Data supplied:
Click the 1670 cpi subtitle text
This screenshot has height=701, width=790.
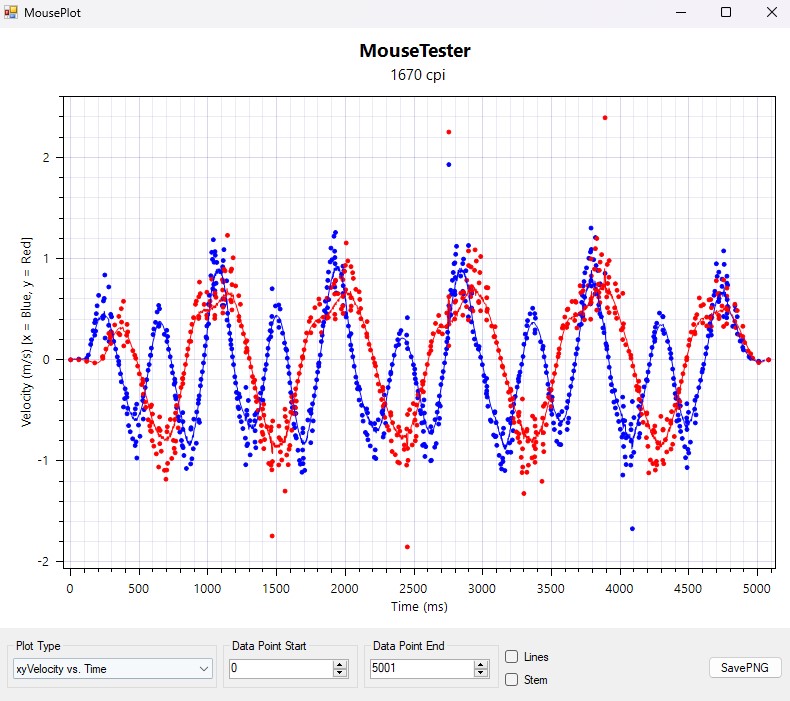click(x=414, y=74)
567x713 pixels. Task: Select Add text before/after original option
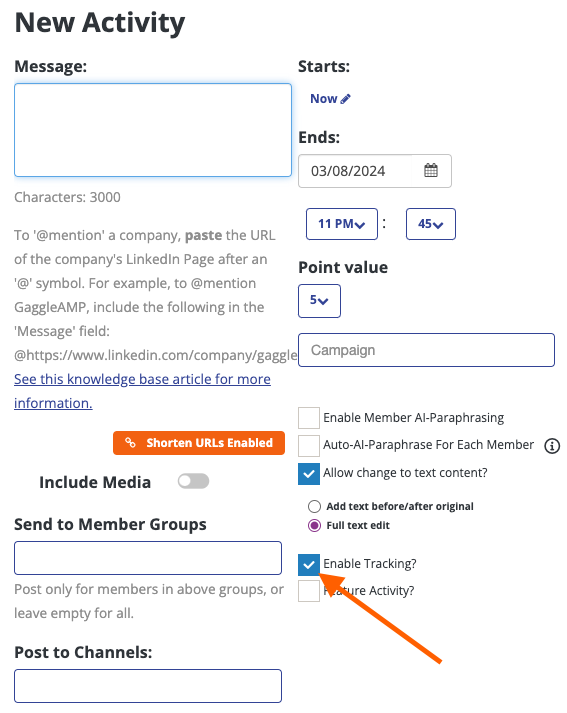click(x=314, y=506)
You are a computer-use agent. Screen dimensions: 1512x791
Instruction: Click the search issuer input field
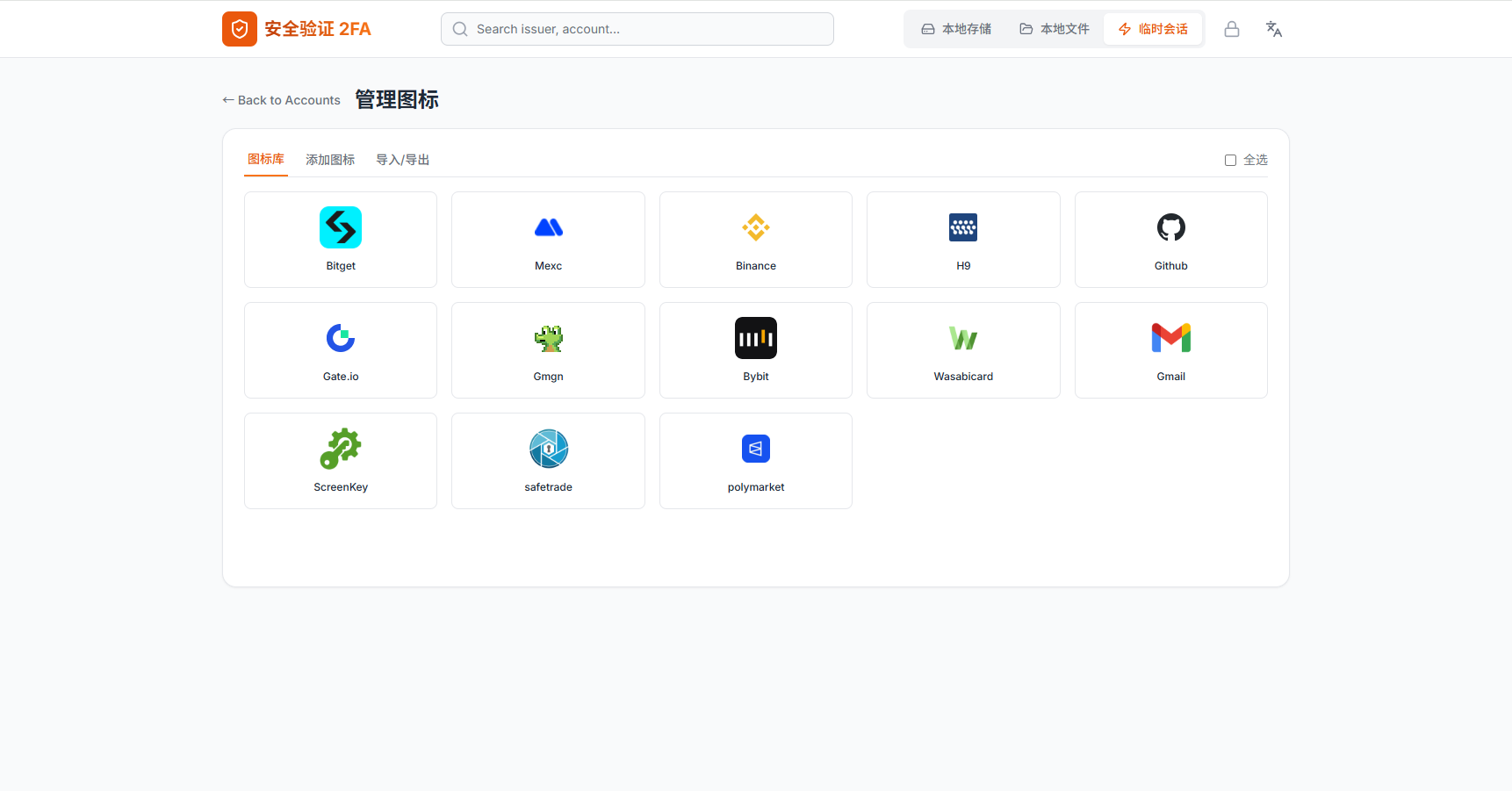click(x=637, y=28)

---

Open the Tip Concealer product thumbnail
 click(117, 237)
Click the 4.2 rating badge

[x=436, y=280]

What needs to be done: Turn the entries starting at the line that contains "567x713 pixels. Task: Select" and ending at the line that contains "click(x=637, y=28)" into a JSON list of strings, one string per line, with blank lines left out. Leave the pictures out of your answer.

Finished task:
[
  "567x713 pixels. Task: Select Add text before/after original option",
  "click(x=314, y=506)",
  "You are a computer-use agent. Screen dimensions: 1512x791",
  "Instruction: Click the search issuer input field",
  "click(x=637, y=28)"
]